What the task requires: From the material below, list every line containing "will".

----

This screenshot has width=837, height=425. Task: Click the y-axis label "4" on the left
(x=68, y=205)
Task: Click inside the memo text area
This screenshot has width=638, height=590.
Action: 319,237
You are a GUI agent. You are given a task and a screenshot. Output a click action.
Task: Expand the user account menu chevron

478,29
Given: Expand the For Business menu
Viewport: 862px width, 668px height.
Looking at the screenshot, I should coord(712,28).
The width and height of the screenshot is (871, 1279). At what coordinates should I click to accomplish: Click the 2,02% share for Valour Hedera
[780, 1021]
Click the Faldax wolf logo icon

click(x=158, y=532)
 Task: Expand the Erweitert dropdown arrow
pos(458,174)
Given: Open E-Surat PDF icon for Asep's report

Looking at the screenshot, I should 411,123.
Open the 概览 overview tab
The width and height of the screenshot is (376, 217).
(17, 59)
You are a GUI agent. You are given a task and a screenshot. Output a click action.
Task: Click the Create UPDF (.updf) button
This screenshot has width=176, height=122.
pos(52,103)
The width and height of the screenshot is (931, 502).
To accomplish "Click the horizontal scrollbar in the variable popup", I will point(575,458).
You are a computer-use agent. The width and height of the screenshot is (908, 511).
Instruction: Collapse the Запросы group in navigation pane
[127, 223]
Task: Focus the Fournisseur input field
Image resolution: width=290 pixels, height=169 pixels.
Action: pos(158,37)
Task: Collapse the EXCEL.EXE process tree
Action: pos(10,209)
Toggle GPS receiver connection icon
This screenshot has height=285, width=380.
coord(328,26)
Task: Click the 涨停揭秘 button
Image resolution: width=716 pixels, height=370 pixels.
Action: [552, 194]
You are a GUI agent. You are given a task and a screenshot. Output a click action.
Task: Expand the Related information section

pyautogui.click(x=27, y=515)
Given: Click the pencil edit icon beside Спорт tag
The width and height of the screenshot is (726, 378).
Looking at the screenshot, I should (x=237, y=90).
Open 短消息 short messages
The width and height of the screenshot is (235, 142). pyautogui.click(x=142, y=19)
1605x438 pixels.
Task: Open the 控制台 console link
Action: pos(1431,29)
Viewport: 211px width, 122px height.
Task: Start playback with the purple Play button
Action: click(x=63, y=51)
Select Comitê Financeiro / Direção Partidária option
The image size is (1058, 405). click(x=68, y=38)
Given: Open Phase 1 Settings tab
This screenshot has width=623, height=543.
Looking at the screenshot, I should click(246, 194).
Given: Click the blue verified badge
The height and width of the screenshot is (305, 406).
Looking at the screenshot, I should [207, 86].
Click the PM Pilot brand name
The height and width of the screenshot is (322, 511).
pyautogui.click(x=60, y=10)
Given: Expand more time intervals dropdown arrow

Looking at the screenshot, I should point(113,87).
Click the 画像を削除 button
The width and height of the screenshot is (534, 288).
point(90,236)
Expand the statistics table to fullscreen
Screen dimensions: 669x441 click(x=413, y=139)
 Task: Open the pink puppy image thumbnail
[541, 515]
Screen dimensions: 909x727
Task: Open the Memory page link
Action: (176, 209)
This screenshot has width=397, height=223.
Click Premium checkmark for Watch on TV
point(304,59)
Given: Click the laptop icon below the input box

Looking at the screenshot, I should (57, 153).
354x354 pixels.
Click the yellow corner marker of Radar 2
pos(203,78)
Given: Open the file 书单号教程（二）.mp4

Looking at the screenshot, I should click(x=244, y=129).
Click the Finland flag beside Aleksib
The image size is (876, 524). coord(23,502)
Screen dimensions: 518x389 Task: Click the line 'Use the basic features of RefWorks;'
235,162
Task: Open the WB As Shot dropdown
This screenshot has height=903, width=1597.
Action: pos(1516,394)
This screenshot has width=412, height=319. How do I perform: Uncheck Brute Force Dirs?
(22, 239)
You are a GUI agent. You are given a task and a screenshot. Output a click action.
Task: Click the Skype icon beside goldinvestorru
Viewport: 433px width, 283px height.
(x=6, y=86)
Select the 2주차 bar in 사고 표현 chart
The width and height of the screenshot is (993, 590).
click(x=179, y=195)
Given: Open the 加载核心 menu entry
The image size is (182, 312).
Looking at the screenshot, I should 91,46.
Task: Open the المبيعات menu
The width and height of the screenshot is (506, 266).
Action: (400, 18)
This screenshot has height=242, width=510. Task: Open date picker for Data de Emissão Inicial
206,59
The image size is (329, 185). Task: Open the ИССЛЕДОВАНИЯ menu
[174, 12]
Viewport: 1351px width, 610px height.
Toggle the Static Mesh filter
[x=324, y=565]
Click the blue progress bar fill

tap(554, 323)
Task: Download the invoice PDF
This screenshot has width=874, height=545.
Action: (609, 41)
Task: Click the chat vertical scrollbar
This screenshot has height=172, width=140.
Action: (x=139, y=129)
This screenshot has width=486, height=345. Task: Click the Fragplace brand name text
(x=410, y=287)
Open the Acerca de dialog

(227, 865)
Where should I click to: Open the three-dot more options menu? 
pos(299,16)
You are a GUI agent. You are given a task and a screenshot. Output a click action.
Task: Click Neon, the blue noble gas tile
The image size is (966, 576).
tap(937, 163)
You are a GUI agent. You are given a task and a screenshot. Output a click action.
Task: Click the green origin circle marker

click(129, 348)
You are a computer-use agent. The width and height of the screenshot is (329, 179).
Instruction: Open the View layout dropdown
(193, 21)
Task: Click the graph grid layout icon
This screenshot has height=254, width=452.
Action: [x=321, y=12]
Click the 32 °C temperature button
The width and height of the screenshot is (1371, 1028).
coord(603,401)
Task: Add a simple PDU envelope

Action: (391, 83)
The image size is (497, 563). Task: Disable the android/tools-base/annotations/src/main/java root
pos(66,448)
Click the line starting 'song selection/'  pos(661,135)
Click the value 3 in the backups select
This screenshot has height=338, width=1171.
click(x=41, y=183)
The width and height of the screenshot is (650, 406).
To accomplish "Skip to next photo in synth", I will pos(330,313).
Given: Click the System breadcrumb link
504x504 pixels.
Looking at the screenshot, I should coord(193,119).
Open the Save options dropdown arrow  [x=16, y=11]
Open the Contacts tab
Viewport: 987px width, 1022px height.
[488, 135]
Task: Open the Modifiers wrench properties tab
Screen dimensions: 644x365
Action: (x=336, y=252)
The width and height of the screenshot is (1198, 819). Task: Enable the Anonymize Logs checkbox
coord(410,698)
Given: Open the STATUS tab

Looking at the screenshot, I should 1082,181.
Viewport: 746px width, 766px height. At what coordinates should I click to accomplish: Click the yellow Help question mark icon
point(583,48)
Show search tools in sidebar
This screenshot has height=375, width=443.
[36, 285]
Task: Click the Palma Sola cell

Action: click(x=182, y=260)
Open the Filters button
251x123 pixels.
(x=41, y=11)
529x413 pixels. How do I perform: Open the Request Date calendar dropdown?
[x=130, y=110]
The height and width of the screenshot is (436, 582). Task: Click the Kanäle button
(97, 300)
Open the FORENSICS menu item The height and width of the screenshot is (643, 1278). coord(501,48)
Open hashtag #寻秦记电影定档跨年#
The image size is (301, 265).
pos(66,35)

----

Result:
To accomplish "Click the horizontal scrollbar in the variable popup", I will point(575,458).
To accomplish "Skip to next photo in synth", I will pos(330,313).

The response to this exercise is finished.